LA SOLITUDINE DEI NUMERI PRIMICRITICA a cura di Olga di Comite: Già dalle prime scene il talento di Costanzo, per me che ne sono un‘ammiratrice, mi è parso riconfermato anche se il linguaggio rispetto alle prime due opere è certamente mutato. Primo segnale, insieme ad altri, di un autore che si muove sperimentando, senza fretta di sfornare comunque film, e con una impronta originale, semplice da decifrare in Private e In memoria di me, più complessa ed ambiziosa in quest’ultimo.

Dal libro interessante ma un po’ freddino di Luca Giordano, il regista ha ricavato qualcosa di angoscioso, con un’atmosfera dolorante, da horror incombente (certe scene fanno pensare al Kubrick di Shining). L’orrore è dentro i personaggi e fuori di loro: nelle maschere livide ed eccessive delle recite e dei giochi dei bimbi, nei luoghi sospesi in una sospetta immobilità come le anime dei personaggi, nelle visioni cupe ed evanescenti dei paesaggi innevati.

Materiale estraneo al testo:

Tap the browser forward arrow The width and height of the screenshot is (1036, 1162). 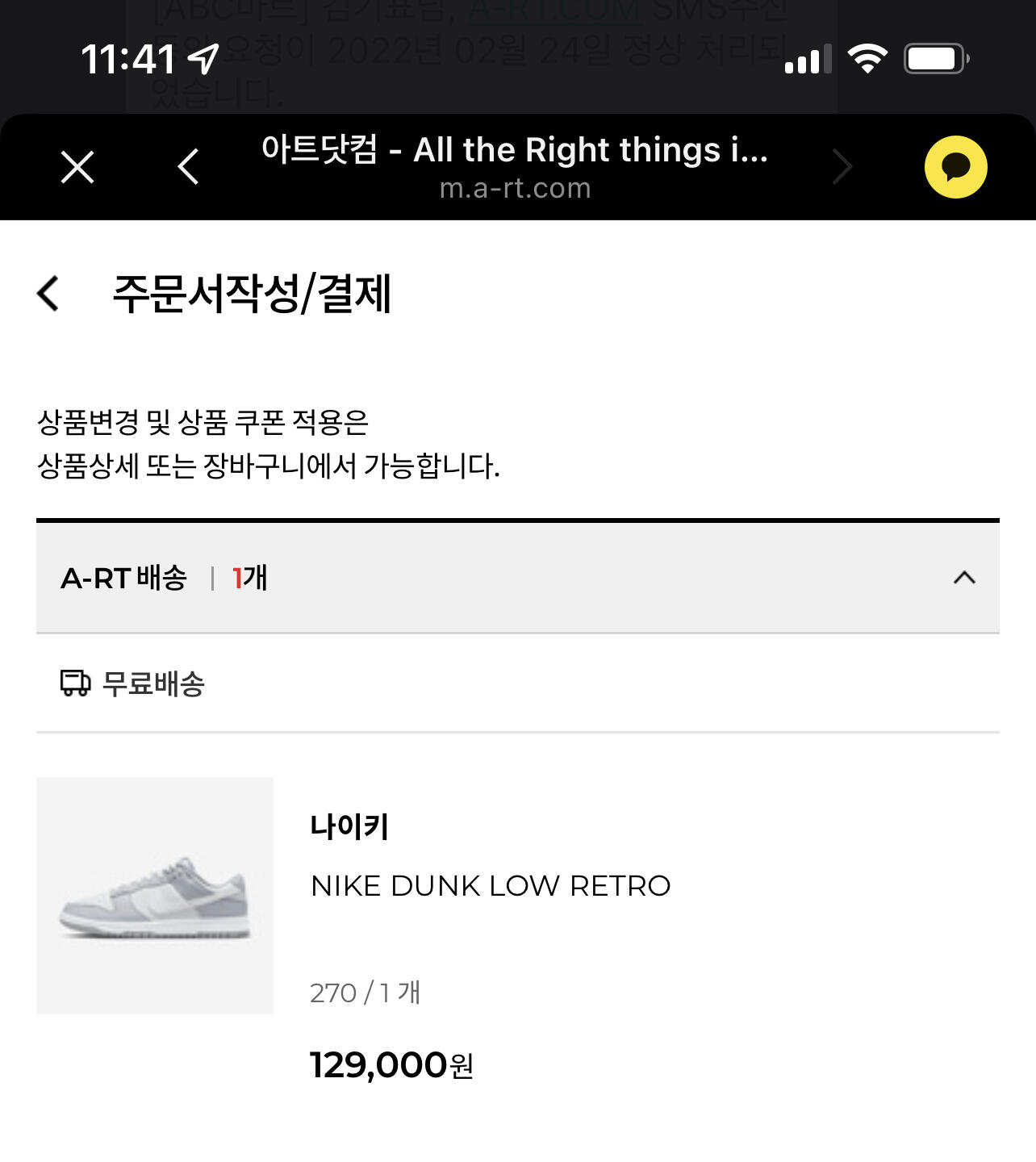click(x=842, y=167)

La successione cronologica degli eventi presente nel romanzo, ha lasciato il posto ad un alternarsi dei piani temporali, in modo che i traumi sofferti dai protagonisti vengano spostati verso la fine della narrazione. La ricerca di uno stile diverso, più autoriale, può diventare (specie nella seconda parte) artificiosa; la colonna sonora, d’urto e suggestiva, a volte, invade esageratamente lo svolgersi della storia. Per sfuggire ad eccessi di pathos si cade, infatti, in un cerebralismo fastidioso. In tali momenti il racconto gira su se stesso e la pluralità dei generi produce confusione. Ma i limiti non bastano a negare il fascino del risultato complessivo, tanto che lo stesso autore de La Solitudine dei numeri primi ha dichiarato da spettatore di “aver ritrovato il senso del libro”.

Del resto, ritengo che nella vita di molti di noi sonnecchino ferite infantili che generano pulsioni di isolamento o autodistruzione, solo che nella generalità l’assunzione di responsabilità nell’età adulta, e quindi il distacco dall’infanzia, prima o poi arriva. In questo caso Alice e Mattia non consentono a se stessi di amarsi, di uscire dallo strazio in cui sono murati. Colpiti nel corpo e nello spirito da sensi di colpa e autolesionismo acuto, i due si conoscono da piccoli, si sfiorano, si rincontrano da adolescenti, diventano grandi, perdendosi di vista per sette anni, infine si ritrovano.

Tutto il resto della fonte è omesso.